• _수행할 작업_
아래 항목을 한 줄도 빠짐없이 그대로 다시 적으세요. 그림은 답에 넣지 마세요.

• _처리할 항목_
╭──
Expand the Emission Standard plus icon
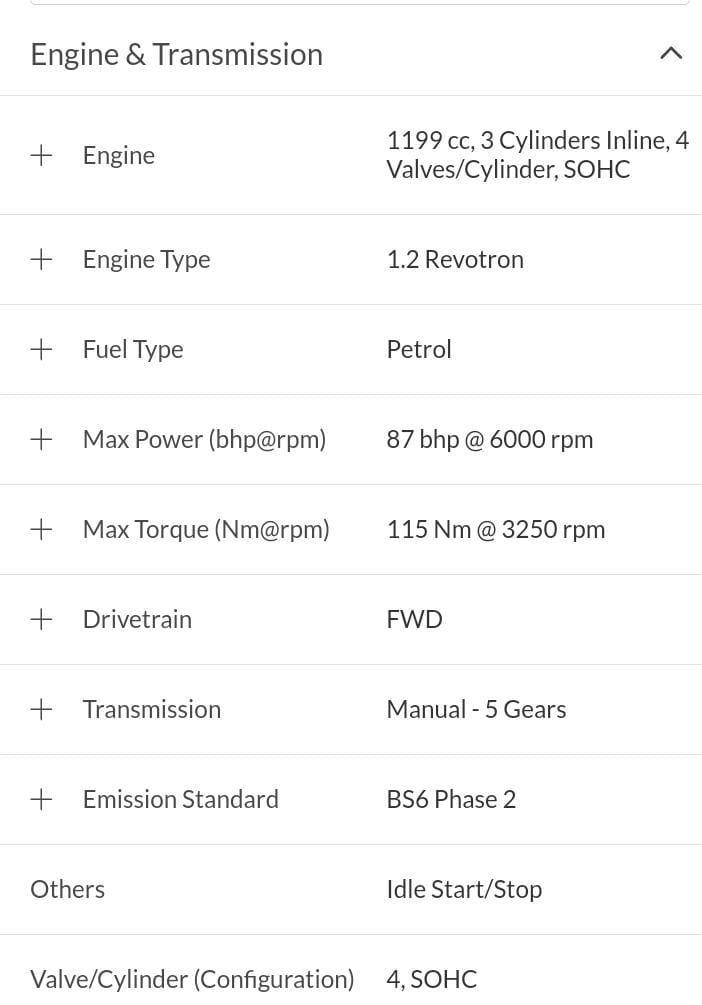coord(41,799)
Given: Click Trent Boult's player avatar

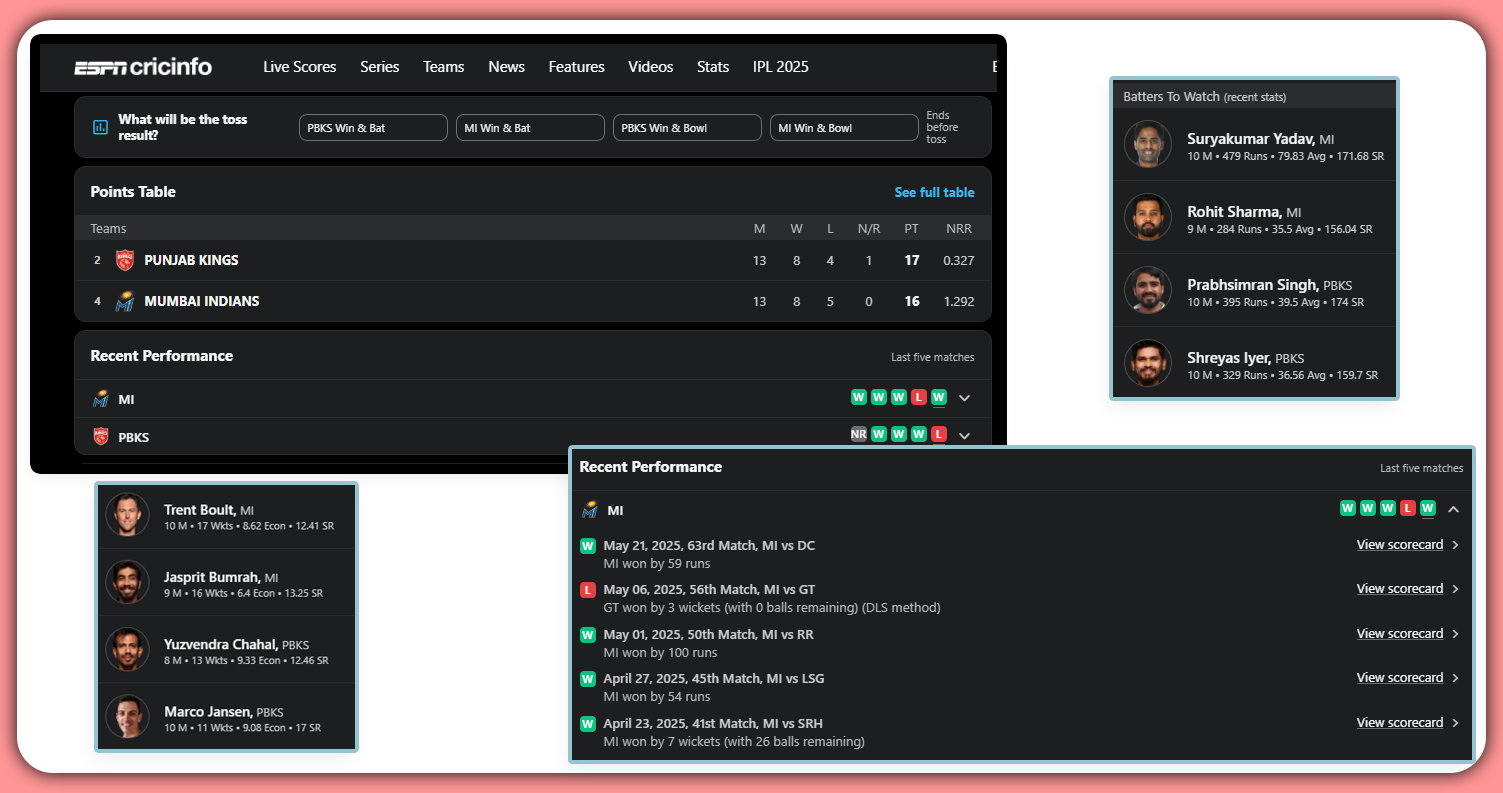Looking at the screenshot, I should click(127, 515).
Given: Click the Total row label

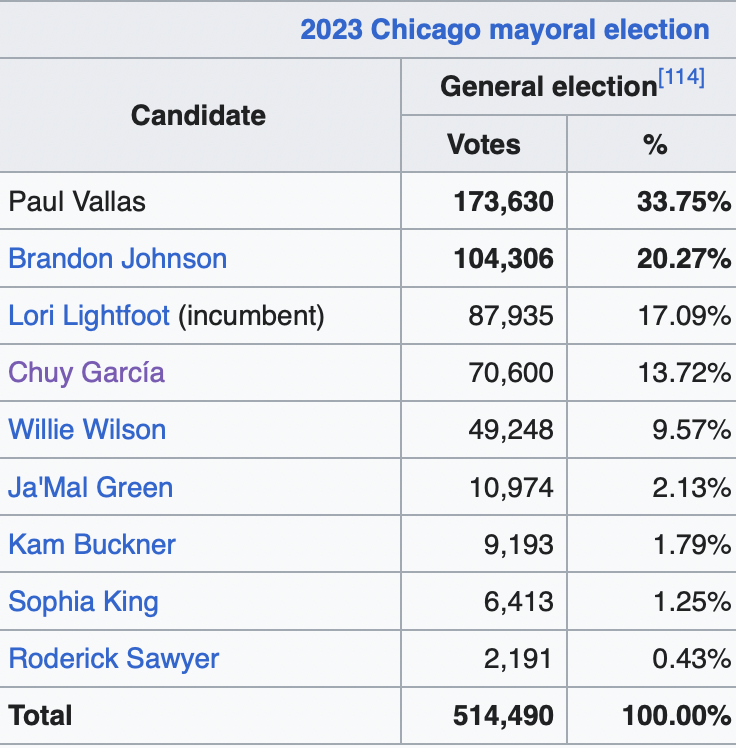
╰──
• _실습 결과_
Expand the Emission Standard plus icon
coord(41,799)
Given: Click Trent Boult's player avatar

Looking at the screenshot, I should click(127, 515).
Given: Click the Total row label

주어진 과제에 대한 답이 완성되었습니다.